Directions ::
1. Quote the ERUdyne passage word for word, starting at "Beyond helping students" and ending at "have imagined before.".
2. According to the ERUdyne passage, at what age can students get their pilot's license?

##### Document text #####

Beyond helping students find their future careers, ERUdyne has also seen how it has a therapeutic effect for veterans who may be struggling with PTSD or other transition issues.
“If we do nothing else, it offers a sort of therapy to our veteran students,” said Novak. “We’ve found that they never stop wanting to serve. It gives them a mission a way to support teams—a way to come together—but it can also provide much needed alone time.”
Many of the veteran students go on to help with ERUdyne’s youth programs, which offers a number of summer programs including several for the Sea Cadets, Young Marines, and the Boys and Girls Club. They become mentors and role models to help the next generation learn about drones and forge a future they may not have imagined before.
“Because students can get their pilot’s license at 16, these summer camps turn a lightbulb on for them,” began Novak. “They realize that this isn’t just something fun for the summer but could be something more, and they have these role models to talk to about it. It captures their ingenuity and interest, which is particularly powerful in low-income regions like rural Virginia where there might not be an opportunity to go to college. We can take them through this kind of program and show them a promising future—it’s in things like agriculture, law enforcement, energy, and infrastructure.”

##### Supplied records #####

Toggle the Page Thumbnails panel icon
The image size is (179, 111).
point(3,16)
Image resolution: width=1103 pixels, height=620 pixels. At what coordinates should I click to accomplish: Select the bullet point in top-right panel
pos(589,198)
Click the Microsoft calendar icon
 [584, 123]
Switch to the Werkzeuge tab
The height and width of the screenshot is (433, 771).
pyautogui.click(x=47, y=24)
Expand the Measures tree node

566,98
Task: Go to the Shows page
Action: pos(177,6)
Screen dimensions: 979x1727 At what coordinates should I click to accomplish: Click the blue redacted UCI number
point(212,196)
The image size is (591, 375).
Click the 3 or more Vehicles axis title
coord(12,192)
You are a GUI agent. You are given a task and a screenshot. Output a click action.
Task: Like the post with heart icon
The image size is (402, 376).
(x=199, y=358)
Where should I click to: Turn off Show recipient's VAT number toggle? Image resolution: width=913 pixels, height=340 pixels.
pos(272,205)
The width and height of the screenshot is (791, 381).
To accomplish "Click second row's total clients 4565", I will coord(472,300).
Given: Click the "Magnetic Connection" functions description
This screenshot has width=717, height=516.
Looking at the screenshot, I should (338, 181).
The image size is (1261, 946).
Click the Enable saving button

#####

Answers per task ::
1.
Beyond helping students find their future careers, ERUdyne has also seen how it has a therapeutic effect for veterans who may be struggling with PTSD or other transition issues.
“If we do nothing else, it offers a sort of therapy to our veteran students,” said Novak. “We’ve found that they never stop wanting to serve. It gives them a mission a way to support teams—a way to come together—but it can also provide much needed alone time.”
Many of the veteran students go on to help with ERUdyne’s youth programs, which offers a number of summer programs including several for the Sea Cadets, Young Marines, and the Boys and Girls Club. They become mentors and role models to help the next generation learn about drones and forge a future they may not have imagined before.

2. At 16.